Jerry Lee Lewis, the rock’n’roll pioneer who became one of the most infamous figures in popular music, has died aged 87, his publicist has said.
He died of natural causes at his home in DeSoto County, Mississippi. “Judith, his seventh wife, was by his side when he passed away at his home in Desoto County, Mississippi, south of Memphis,” a statement said. “He told her, in his final days, that he welcomed the hereafter, and that he was not afraid.”
Lewis’s energetic performances on songs including Great Balls of Fire helped install rock’n’roll as the dominant American pop music of the 1950s. He was born in Louisiana in 1935, the son of a poor farming family who mortgaged their home to buy Lewis his first piano. While learning the instrument and studying at an evangelical school, he was kicked out for performing a boogie-woogie version of My God is Real that was deemed irreverent.
He didn’t return to education, and began playing live – his first performance at the age of 14 was at the opening of a car dealership. He developed a theatrical, boisterous style that chimed with the energy of the nascent rock’n’roll scene, and began playing at Sun Studios in Memphis, first as a studio musician and then as a solo artist. Some of his earliest recordings were made in 1956 with Elvis Presley, Johnny Cash and Carl Perkins, a group later dubbed the Million Dollar Quartet. It was an impromptu session: Cash and Presley happened to be separately visiting the studio where Lewis was backing Perkins on piano.

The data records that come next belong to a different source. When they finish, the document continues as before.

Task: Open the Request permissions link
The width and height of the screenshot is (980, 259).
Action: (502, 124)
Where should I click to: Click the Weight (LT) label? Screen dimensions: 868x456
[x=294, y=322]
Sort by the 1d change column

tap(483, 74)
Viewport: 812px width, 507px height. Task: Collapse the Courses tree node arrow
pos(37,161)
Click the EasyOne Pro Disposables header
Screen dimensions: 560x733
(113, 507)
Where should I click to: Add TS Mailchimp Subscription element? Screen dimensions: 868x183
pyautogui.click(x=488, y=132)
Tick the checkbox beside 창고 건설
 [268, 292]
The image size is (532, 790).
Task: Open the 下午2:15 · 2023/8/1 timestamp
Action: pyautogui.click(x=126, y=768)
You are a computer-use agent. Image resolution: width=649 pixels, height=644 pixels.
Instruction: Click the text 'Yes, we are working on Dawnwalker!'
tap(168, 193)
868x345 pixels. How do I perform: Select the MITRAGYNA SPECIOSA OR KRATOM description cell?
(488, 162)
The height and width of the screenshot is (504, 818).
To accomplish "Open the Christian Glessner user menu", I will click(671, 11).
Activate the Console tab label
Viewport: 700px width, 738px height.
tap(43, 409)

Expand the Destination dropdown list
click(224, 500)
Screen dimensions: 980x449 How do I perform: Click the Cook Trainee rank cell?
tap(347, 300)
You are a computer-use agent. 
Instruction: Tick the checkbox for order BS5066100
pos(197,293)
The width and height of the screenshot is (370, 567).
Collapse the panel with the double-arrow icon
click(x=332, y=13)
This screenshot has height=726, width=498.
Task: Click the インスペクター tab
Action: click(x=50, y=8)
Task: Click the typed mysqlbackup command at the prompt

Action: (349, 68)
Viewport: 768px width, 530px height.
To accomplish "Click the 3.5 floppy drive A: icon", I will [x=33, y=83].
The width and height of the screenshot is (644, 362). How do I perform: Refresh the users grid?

Lewis’s breakthrough came the following year, with Whole Lotta Shakin’ Goin’ On, a barnstorming piano-driven rock’n’roll single. When he performed it on television on The Steve Allen Show, he brought his unique playing style to national attention: wildly energetic, he would kick over his piano stool and play standing up, with songs accentuated with cascading runs of notes.
He followed that Top 3 song with his greatest success, Great Balls of Fire, which reached No 2 on the US charts and became one of the definitive songs of the rock’n’roll era.
During a 1958 UK tour at the peak of his fame, he was embroiled in scandal after it was revealed he had married his 13-year-old cousin, Myra Brown – it would be the third of his seven marriages. There was outrage in the British press and the rest of his tour was cancelled. US radio stations and concert promoters also blacklisted him, and his popularity faded. He never again had a US Top 20 hit.
Lewis’ wild-man reputation cemented his nickname, The Killer, earned from his habit of describing acquaintances with the Louisiana slang of “killer”. After a 13-year marriage to Brown, his fourth and fifth marriages were even more notorious. Jaren Pate and Shawn Stephens both died in suspicious circumstances – the former by drowning, while there were domestic abuse rumors surrounding the latter.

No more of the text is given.